【八重樫東氏 内気な激闘王(19)】 僕のボクサーとしての価値って何だろう。キャリアの晩年、そんなことをよく考えていた。
2014年9月5日、僕はWBC世界フライ級タイトルマッチで、当時の最強男ローマン・ゴンサレス(ニカラグア)に9ラウンド(R)TKO負けを喫して王座陥落。打ち合いの末の完敗だったが、不思議と満足感も芽生えていた。試合後、周囲の方から予想外の言葉をかけられ、意識に変化が生まれたのだ。
この時期は、常に「負けたらオシマイ」と引退を覚悟し、ロマゴン戦も「散るときは潔く」と捨て身だった。
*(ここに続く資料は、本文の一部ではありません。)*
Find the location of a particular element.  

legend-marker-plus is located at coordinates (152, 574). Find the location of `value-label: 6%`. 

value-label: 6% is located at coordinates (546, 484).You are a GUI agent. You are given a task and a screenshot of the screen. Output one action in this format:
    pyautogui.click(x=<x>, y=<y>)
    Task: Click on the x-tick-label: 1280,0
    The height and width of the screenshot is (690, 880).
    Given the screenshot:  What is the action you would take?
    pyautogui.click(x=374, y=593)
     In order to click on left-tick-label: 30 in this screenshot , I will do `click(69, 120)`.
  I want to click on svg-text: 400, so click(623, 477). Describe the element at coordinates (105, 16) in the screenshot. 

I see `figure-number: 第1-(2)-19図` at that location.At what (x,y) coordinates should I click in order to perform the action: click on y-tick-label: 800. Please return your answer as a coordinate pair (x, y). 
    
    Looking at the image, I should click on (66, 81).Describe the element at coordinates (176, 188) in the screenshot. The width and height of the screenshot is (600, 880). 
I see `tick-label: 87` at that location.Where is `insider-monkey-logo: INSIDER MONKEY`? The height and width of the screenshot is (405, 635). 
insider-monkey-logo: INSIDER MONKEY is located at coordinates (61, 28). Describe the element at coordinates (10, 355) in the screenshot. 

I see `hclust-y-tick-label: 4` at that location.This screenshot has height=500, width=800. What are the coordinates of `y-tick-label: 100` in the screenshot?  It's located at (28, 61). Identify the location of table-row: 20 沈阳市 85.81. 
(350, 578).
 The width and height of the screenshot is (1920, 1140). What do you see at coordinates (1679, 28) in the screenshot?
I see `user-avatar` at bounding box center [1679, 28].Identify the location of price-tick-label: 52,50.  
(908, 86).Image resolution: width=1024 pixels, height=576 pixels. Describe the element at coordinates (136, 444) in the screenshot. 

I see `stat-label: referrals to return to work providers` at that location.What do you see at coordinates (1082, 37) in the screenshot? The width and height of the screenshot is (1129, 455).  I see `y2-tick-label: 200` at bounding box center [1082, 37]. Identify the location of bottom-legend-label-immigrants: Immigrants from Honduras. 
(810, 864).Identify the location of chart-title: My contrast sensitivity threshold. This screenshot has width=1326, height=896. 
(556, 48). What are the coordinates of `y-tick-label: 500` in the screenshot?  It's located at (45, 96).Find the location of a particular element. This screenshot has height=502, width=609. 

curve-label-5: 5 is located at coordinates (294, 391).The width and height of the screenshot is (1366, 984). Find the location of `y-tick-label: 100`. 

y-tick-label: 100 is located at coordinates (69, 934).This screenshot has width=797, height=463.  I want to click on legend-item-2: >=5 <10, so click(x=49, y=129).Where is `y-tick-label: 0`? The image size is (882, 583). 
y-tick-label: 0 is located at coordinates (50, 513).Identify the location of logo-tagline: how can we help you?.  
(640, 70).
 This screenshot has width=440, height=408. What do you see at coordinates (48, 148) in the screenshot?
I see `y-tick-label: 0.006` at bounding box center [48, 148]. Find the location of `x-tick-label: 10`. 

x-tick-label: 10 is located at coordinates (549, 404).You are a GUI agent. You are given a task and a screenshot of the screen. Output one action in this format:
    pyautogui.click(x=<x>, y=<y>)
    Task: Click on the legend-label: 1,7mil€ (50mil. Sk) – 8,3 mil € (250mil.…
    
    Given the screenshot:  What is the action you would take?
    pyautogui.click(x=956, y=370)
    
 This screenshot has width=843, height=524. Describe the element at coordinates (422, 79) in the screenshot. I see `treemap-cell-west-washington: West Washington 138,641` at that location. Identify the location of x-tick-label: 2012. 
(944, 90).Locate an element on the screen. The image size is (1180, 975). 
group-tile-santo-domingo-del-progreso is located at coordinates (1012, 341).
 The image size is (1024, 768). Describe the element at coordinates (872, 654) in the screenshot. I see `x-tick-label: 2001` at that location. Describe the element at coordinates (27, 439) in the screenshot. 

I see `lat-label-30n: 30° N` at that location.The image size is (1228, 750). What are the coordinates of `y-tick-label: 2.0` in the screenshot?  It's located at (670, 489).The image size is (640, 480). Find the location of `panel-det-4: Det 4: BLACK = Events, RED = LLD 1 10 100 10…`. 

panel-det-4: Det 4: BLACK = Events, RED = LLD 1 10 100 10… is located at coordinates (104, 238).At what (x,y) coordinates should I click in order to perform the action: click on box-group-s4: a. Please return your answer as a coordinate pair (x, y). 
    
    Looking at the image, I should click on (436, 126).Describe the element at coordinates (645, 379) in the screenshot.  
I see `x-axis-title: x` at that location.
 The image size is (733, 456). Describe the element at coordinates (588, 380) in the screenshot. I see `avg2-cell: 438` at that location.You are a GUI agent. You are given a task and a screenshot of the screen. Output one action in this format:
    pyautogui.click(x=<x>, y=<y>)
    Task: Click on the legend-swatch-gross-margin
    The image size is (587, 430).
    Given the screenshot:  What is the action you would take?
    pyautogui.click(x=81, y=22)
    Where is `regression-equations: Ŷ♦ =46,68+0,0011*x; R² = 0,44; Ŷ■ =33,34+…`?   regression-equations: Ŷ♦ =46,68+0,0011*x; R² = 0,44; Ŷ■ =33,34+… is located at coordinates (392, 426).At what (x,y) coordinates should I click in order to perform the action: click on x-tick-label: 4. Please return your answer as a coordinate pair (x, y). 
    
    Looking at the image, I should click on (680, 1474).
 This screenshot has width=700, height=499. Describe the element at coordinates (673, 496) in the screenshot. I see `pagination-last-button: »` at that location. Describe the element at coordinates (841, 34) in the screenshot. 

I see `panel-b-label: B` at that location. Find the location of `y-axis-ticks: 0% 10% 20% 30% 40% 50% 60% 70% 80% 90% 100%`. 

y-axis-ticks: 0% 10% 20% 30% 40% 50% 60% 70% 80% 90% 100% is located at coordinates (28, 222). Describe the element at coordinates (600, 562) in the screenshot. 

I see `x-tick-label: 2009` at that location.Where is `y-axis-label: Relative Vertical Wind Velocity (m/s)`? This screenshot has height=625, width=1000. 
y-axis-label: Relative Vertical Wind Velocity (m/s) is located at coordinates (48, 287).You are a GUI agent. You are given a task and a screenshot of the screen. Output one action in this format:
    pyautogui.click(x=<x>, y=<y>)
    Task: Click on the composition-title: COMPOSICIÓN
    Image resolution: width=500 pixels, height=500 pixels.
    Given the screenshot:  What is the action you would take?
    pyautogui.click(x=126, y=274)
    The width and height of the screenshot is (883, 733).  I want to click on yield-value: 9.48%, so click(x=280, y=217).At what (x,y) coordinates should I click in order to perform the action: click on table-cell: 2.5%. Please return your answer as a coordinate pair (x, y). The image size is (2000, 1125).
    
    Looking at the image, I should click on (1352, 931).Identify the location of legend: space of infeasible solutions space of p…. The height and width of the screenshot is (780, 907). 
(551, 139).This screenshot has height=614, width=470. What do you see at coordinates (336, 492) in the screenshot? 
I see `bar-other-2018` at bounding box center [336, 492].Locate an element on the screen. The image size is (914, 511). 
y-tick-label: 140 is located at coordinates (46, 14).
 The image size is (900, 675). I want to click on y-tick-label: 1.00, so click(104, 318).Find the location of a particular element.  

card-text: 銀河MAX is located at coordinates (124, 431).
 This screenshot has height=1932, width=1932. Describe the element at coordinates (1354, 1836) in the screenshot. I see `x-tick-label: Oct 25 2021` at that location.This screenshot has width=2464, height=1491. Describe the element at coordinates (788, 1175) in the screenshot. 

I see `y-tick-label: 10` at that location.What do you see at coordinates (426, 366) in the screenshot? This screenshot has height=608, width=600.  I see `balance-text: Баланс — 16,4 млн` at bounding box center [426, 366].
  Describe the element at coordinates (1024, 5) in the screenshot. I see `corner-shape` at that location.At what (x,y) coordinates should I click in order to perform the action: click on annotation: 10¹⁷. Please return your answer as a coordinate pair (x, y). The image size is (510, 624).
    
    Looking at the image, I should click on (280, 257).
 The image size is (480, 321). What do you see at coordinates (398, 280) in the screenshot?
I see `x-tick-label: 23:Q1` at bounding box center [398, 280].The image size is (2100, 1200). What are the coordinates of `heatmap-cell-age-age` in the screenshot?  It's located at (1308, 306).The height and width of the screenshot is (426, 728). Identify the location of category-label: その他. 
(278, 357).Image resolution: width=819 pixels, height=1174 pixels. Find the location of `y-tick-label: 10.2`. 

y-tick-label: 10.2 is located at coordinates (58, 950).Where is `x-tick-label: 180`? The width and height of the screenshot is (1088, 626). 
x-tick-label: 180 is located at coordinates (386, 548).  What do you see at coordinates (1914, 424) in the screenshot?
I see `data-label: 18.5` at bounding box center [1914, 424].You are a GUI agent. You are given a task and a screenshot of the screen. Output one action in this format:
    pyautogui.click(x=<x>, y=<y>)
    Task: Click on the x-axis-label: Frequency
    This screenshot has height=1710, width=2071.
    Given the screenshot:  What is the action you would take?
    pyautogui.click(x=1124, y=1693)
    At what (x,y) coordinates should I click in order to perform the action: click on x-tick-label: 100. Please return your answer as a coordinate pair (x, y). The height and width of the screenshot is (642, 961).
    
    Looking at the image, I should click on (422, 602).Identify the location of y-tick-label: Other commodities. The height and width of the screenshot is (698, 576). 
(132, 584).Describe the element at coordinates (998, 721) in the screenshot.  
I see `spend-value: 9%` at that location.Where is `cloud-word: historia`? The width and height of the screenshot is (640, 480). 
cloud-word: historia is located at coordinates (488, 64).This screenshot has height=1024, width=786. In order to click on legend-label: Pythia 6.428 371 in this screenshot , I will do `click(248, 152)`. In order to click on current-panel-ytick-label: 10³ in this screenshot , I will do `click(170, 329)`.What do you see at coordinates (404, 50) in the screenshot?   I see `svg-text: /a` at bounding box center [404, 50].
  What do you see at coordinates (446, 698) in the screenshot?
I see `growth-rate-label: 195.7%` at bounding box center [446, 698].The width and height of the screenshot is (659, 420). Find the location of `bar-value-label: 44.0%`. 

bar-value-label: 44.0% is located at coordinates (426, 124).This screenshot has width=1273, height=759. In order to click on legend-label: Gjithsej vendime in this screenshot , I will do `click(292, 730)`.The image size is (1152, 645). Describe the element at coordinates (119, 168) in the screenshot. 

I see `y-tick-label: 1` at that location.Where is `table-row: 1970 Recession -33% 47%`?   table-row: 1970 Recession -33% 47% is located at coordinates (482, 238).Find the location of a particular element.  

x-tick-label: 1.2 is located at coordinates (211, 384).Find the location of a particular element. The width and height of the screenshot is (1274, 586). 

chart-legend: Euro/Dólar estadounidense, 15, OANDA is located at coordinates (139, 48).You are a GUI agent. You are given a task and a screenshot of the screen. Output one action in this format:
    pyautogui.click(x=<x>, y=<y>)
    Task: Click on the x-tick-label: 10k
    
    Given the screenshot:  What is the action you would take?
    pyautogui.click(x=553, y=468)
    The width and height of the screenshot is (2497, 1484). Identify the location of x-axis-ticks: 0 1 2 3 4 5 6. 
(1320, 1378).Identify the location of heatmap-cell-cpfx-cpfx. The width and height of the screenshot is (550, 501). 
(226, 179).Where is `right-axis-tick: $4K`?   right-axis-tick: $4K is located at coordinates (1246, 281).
敗戦後、たくさんの人から「本当にいい試合だった」「涙が出たよ」と思いがけない言葉をいただいた。ジムには「感動して涙が止まりませんでした」と書かれた手紙が届き、全く知らない方からも連絡がきた。負けたのに「八重樫は強い」「また戦う姿を見たい」と言ってくださり、喜びとともに自分のニーズを感じていた。
幼少期からコンプレックスの塊で、いくら勝っても自分に自信がなかった。でも、皮肉なことに井岡一翔君との試合(12年6月20日、WBC&WBA世界ミニマム級統一戦)やロマゴン戦と敗北するたびに自分の強さを認めてもらった気がする。そのあたりから自分の必要性や商品価値を考えるようになった。
たぶん僕が世界チャンピオンになってもニーズはない。井上尚弥のように圧倒的に強く、ヒーローショーのような勝ち方はできない。でも倒れても立ち上がり、殴られても向かっていくことはできる。そこに僕の価値があるのではないか。それならボクシングを続けてもいいのではないか。そう考えて、再びリングに立つことにした。今思うと、井岡戦とロマゴン戦はかけがえのない財産となっている。
その後、階級をライトフライ級に落として挑戦を開始。3階級制覇を目指して14年12月30日、WBC世界ライトフライ級王座決定戦(東京体育館)でペドロ・ゲバラ(メキシコ)と戦ったが、7RでKO負けを喫した。これで世界戦2連敗、それもKO負け。さすがに周囲から「限界」と言われはじめた。
しかし、同戦の敗戦原因は明らかに減量ミス。フライ級のパワーを維持して戦おうとした僕はリカバリーで食事を取りすぎ、体重を8キロも戻してしまったのだ。これがコンディション悪化につながって負けたのだが、周囲は「階級を上げて下げる(ミニマム↓フライ↓ライトフライ)のは無理だ」と批判された。
自分の中では減量さえミスしなければ「必ずライトフライ級で勝てる」という自信があったので、どうしても証明したかった。周囲の声に励まされたロマゴン戦とは逆に、今度は周囲への反骨心が僕に火をつけた。
☆やえがし・あきら 1983年2月25日生まれ。岩手・北上市出身。拓大2年時に国体を制覇し2005年3月に大橋ジムからプロデビュー。11年10月、WBA世界ミニマム級王座を獲得し岩手県出身初の世界王者になる。12年6月にWBC同級王者・井岡一翔と史上初の日本人世界王者同士の統一戦で判定負け。13年4月にWBC世界フライ級、15年12月にIBF世界ライトフライ級王座を獲得し3階級制覇を達成。20年9月に引退。プロ通算35戦28勝(16KO)7敗。身長162センチ。